[Stored data]
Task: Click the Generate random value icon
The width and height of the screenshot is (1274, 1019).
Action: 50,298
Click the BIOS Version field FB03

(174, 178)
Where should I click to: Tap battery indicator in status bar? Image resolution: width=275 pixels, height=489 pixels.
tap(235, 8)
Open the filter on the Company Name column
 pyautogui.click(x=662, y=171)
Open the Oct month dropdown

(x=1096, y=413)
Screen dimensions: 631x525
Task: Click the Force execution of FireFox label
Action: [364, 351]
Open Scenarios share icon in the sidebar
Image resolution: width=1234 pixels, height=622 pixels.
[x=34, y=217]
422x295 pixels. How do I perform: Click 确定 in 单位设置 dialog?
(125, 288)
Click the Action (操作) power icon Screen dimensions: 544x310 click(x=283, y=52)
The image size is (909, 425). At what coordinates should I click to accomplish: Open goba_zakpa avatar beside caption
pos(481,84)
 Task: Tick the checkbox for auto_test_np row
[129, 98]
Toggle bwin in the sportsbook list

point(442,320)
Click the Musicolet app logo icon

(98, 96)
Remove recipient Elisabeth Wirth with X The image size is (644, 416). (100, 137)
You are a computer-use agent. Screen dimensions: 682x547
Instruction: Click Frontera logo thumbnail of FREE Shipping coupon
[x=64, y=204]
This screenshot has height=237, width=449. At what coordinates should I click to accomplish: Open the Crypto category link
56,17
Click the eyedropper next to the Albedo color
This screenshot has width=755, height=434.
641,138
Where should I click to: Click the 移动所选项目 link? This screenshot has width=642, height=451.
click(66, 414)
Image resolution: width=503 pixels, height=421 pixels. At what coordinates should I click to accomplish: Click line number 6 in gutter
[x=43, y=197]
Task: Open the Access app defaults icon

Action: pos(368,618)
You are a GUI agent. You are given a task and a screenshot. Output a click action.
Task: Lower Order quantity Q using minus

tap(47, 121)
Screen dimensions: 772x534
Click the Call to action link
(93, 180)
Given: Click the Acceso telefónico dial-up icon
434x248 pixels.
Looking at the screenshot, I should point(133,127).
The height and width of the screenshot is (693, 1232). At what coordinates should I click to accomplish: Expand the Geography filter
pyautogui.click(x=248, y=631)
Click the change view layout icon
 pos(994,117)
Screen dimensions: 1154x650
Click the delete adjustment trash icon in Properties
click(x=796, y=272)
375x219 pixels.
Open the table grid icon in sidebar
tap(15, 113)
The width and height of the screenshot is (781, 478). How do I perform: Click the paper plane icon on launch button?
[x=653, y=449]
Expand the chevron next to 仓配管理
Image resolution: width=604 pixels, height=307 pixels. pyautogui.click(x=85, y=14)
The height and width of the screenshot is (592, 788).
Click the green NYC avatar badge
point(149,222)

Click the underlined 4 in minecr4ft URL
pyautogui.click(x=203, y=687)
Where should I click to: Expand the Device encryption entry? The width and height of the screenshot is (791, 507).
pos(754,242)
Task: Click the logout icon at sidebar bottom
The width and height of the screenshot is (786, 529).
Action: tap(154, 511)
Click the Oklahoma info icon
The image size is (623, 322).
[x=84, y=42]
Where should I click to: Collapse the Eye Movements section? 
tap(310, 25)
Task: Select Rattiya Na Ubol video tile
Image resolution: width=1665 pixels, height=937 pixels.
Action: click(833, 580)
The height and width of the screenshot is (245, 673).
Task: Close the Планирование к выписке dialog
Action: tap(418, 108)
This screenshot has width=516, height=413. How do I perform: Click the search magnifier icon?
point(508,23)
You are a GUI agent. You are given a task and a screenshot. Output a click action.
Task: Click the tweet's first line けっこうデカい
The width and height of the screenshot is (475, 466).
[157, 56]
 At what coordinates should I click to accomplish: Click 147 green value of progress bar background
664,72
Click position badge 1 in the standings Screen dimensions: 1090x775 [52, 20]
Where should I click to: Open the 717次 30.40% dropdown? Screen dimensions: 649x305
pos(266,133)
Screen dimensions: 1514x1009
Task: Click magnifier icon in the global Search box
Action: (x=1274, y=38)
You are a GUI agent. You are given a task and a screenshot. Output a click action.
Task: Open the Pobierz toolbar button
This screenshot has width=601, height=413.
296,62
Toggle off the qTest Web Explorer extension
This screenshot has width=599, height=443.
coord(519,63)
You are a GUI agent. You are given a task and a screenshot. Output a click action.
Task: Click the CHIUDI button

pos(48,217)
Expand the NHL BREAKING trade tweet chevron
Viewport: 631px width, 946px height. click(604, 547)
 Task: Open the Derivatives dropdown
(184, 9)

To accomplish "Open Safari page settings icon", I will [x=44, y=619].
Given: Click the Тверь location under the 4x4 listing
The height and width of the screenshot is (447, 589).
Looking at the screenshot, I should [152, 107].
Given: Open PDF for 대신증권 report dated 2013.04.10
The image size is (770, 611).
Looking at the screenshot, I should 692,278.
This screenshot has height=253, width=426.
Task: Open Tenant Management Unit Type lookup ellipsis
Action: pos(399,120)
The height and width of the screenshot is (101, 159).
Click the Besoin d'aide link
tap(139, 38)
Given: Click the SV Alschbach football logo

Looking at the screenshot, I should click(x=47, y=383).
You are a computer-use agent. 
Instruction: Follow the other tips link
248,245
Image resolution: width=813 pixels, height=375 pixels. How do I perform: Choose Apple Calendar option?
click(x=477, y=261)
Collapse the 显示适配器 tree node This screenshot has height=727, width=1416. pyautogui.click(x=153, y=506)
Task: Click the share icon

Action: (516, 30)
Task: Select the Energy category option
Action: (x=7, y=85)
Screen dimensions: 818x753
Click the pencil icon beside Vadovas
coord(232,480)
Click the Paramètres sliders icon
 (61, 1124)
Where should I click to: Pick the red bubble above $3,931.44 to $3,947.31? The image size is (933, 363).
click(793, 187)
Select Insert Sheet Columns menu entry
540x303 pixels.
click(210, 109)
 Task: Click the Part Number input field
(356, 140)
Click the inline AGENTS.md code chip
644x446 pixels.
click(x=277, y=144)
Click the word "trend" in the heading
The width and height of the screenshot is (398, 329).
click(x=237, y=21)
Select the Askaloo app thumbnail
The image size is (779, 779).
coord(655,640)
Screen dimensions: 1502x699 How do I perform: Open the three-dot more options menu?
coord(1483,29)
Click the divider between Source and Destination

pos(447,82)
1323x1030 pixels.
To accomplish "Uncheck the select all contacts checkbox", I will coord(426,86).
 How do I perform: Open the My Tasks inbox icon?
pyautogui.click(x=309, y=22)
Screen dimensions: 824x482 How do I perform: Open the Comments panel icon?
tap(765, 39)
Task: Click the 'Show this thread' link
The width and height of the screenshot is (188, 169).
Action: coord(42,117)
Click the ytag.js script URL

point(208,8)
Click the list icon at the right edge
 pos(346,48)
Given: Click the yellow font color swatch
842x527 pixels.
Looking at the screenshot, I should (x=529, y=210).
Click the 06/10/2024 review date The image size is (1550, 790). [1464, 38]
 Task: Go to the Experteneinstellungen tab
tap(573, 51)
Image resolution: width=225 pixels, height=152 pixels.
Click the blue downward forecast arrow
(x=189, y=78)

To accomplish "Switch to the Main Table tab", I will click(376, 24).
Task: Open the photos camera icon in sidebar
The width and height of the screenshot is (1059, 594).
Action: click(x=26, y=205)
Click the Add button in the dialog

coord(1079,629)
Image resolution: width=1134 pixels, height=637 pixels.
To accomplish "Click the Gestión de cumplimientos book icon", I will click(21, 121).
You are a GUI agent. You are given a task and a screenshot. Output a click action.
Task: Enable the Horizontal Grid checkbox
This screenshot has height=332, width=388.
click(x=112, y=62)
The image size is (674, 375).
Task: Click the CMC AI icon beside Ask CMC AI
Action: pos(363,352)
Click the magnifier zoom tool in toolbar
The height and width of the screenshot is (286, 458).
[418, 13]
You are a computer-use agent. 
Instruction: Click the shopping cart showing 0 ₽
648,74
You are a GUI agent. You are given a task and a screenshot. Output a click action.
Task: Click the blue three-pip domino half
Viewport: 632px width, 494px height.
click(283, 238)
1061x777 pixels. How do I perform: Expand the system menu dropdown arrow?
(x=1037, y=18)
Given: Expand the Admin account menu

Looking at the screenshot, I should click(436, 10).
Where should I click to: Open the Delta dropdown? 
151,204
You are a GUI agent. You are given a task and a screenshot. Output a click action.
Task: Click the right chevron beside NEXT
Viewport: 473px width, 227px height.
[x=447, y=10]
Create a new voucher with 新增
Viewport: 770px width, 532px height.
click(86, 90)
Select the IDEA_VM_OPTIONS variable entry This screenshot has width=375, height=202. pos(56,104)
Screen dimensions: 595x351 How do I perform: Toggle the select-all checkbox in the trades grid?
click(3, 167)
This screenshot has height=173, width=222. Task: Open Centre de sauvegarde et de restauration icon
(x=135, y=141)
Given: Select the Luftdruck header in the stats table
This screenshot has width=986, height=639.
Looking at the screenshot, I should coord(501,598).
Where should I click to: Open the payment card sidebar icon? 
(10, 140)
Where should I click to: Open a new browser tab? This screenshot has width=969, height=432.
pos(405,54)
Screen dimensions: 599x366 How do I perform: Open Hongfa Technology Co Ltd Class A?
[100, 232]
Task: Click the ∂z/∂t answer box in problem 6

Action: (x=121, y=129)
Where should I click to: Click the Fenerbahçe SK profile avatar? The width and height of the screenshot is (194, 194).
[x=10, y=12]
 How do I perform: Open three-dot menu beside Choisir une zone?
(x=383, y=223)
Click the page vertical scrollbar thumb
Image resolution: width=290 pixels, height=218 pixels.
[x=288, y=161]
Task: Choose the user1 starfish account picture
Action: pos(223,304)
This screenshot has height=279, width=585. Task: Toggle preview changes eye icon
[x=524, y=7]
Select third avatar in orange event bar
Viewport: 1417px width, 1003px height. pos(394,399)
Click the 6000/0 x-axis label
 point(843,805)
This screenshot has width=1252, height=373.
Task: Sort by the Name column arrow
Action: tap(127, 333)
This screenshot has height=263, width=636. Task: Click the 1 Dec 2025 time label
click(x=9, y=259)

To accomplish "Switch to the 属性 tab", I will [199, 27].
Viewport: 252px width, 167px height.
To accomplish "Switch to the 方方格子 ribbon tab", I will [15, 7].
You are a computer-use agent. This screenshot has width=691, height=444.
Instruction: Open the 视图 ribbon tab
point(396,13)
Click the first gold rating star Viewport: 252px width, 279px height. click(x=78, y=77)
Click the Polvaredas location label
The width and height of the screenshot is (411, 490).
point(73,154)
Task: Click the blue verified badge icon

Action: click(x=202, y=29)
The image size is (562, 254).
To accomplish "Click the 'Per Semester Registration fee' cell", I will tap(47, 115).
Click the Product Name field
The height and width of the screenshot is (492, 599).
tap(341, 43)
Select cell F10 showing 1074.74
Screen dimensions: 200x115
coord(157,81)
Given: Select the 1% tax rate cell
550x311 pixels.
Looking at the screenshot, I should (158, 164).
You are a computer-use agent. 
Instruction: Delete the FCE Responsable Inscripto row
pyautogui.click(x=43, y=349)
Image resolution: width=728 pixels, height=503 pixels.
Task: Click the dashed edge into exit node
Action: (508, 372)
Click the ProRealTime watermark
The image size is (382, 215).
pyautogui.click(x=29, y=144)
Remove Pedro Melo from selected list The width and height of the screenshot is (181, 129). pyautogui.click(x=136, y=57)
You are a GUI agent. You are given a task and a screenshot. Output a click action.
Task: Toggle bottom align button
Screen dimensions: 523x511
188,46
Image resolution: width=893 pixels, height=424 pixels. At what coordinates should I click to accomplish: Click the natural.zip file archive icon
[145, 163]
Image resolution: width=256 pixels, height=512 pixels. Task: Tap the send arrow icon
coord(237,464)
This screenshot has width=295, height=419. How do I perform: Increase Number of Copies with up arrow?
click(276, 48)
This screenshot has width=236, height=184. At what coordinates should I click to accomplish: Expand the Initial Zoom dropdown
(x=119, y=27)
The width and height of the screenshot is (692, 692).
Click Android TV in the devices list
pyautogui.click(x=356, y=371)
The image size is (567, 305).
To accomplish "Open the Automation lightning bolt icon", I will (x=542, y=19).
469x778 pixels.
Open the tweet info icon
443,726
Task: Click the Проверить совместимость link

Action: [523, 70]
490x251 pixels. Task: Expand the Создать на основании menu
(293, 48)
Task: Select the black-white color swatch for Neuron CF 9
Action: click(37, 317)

**Brief**
For the records above, state how many lines contain "Switch", and nothing more.

**Your solution**
3